CONSEGNA - Prosegui il testo sulla letteratura ebraica del Novecento subito dopo l'ultima frase riportata.
***** TESTO DI PARTENZA *****
Essere ebreo nel Novecento altro non è che essere il “caso estremo dell’uomo” e sono le sue peripezie identitarie e le vicissitudini di persecuzione e antisemitismo a dircelo, scrive De Angelis. L’esistenza ebraica non è forse stata estrema in ogni tempo e situazione, ancor più estrema nel XX secolo? La condizione ebraica è il paradigma di questo umano essenziale ed è per questo che ha potuto produrre tanta letteratura: un’angolatura dell’anima capace di trasferire e cogliere “l’intera vastità della vita” ci fa notare lo studioso in questo libro densissimo, che è un defilé della letteratura occidentale, un affondo in gran parte della storia letteraria del XX secolo. Sfilano storie, autori e personaggi indimenticabili, da Gregor Samsa a Micol Finzi Contini, da Zeno Cosini a Joseph K… Capolavori così numerosi che persino L’Altissimo, dai suoi sette cieli, “si sentirebbe sopraffatto da tutte quelle opere …”, scrive Andrea Jacchia nella sua bella prefazione. Da Heine a Kafka, da David Grossman a Primo Levi, da Malamud a Stefan Zweig, da Philip Roth a Italo Svevo, da Levinas a Amos Oz, da Imre Kertesz a Cynthia Ozick, da Elie Wiesel a Giorgio Bassani a Miro Silvera, solo per elencare una minima parte degli autori presenti nelle 367 pagine del volume.
***** RIGHE SALVATE *****
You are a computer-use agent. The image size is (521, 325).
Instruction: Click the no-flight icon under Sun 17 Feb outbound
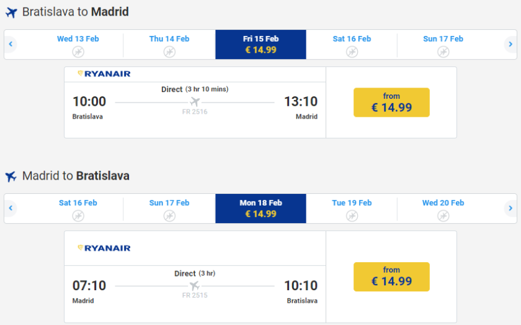click(x=443, y=52)
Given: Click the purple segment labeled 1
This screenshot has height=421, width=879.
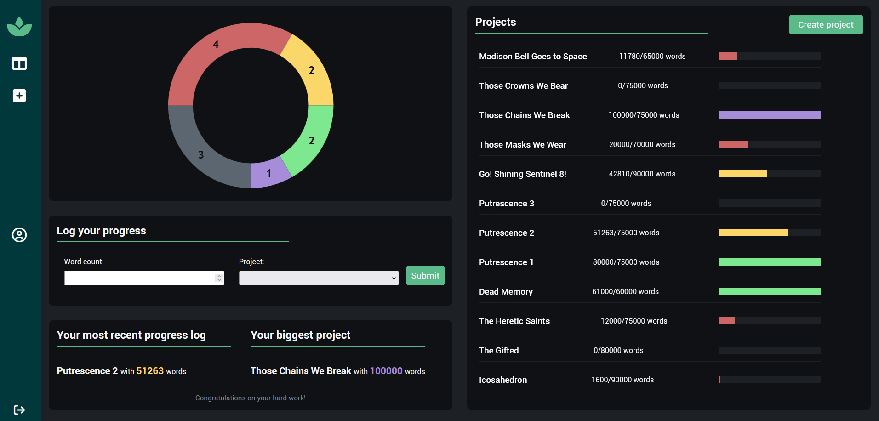Looking at the screenshot, I should click(268, 174).
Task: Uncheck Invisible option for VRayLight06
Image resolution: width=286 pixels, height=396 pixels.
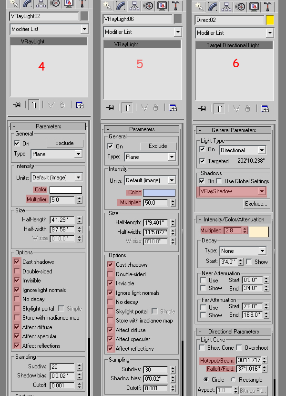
*****
RISPOSTA SCRITTA -
FANTASIA, SIMBIOSI, ANGOSCIA
Una spiritualità ebraica ancestrale che si dischiude come un giacimento segreto, l’identità millenaria che si dispiega in temi universali, capaci di intercettare la modernità del proprio tempo. Fantasia e angoscia, immaginazione, persecuzione, simbiosi culturale, identità conflittuale: come dire l’incessante interrogarsi dell’artista sul proprio tempo e sull’essenza di essere uomo e ebreo nella Storia.
Perché il XX secolo ha prodotto un numero così strabiliante di capolavori e di scrittori? Il personaggio di Gregor Samsa, fa notare De Angelis, non poteva essere creato che dalla fantasia di un ebreo mitteleuropeo che da decenni sentiva accostare gli ebrei a parassiti e a scarafaggi. Gregor Samsa assurge così a emblema di una condizione umana universale e degradata, alienata da sé: ma tutto in lui è ebraico malgrado non compaia neppure una volta la parola “ebreo”.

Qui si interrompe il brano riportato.